Have you ever walked down the street and realised that you're going in the complete opposite direction of where you are supposed to be going? But instead of just turning a 180 and walking back in the direction from which you came, you have to first do something like check your watch or phone or make a grand arm gesture and mutter to yourself to ensure that no one in the surrounding area thinks you're crazy by randomly switching directions on the sidewalk.
I totally take back all those times I didn't want to nap when I was younger.
The letters T and G are very close to each other on a keyboard. Try not to type the word "Regards" again in an email.
Do you remember when you were a kid, playing SEGA and it wouldn't work? You take the cartridge out, blow in it and that would magically fix the problem. Every kid did that, but how did we all know how to fix the problem? There was no internet back then to turn to. Today's kids are weak.

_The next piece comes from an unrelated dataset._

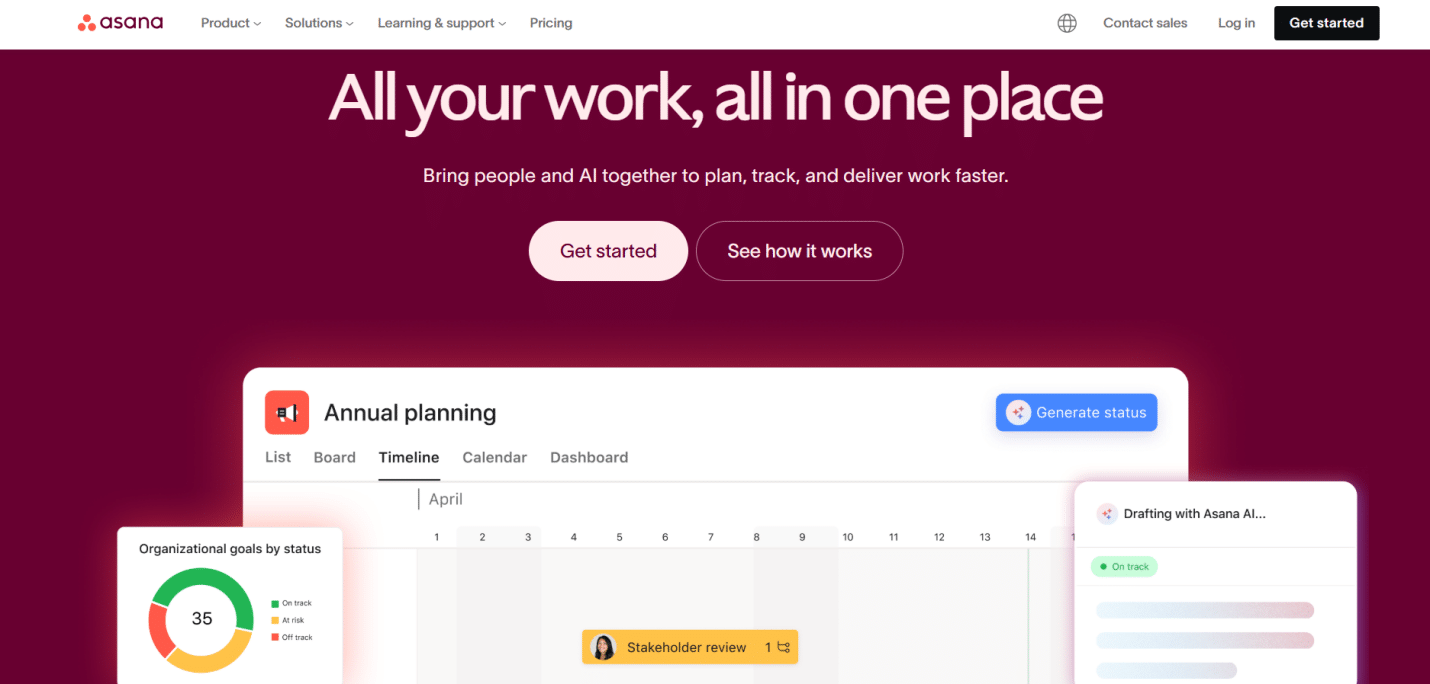This screenshot has height=684, width=1430.
Task: Click the Stakeholder review assignee avatar
Action: click(603, 647)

Sometimes, I'll watch a movie that I watched when I was younger and suddenly realise I had no idea what the fuck was going on when I first saw it.
I think everyone has a movie that they love so much, it actually becomes stressful to watch it with other people. I'll end up wasting 90 minutes shiftily glancing around to confirm that everyone's definitely watching and laughing at the right parts.
I would rather try to carry 10 plastic grocery bags in each hand than take 2 trips to bring my groceries in.
I think part of a best friend's job should be to immediately clear your computer history if you die.
The only time I look forward to a red light is when I'm trying to finish a text.
LOL has gone from meaning, "laugh out loud" to "I have nothing else to say".
How many times is it appropriate to say "Huh?" before you just nod and smile because you still didn't hear what they said?
I love the sense of camaraderie when an entire line of cars teams up to prevent a moron from cutting in at the front. Stay strong, brothers!
While riding yesterday I saw a banana peel in the road and instinctively swerved to avoid it... thanks Mario Kart.
Obituaries would be a lot more interesting if they told you how the person died.
Shirts get dirty. Underwear gets dirty. Pants? Pants never get dirty, and you can wear them forever.
I can't remember the last time I wasn't at least kind of tired.
Bad decisions make good stories.
Is it just me or do secondary/jc girls get sluttier and sluttier every year?
Can we all just agree to ignore whatever comes after DVDs? I don't want to have to restart or get new players.
As a driver I hate pedestrians and as a pedestrian I hate drivers, but no matter what the mode of transportation, I always hate cyclists. and taxi drivers.
There's no worse feeling than that millisecond you're sure you are going to die after leaning your chair back a little too far.
I'm always slightly terrified when I exit out of Word and it asks me if I want to save any changes to my ten page report that I swear I did not make any changes to.
I hate when I just miss a call by the last ring (Hello? Hello? Darnit!), but when I immediately call back, it rings nine times and goes to voicemail. What'd you do after I didn't answer? Drop the phone and run away?
I hate leaving my house confident and looking good and then not seeing anyone of importance the entire day. What a waste.
I like all of the music in my iTunes, except when it's on shuffle, then I like about one in every fifteen songs in my iTunes.
Why is a school zone 40km/h? That seems like the optimal cruising speed for paedophiles...
Sometimes I'll look down at my watch 3 consecutive times and still not know what time it is.
I keep some people's phone numbers in my phone just so I know not to answer when they call.
Even under ideal conditions people have trouble locating their car keys in a pocket, finding their cell phones etc, but I bet my ass everyone can find and push the Snooze button from 3 feet away, in about 1.7 seconds, eyes closed, first time, every time...
I wonder if the traffic police ever get pissed off at the fact that everyone they drive behind obeys the speed limit.
I think the freezer deserves a light as well.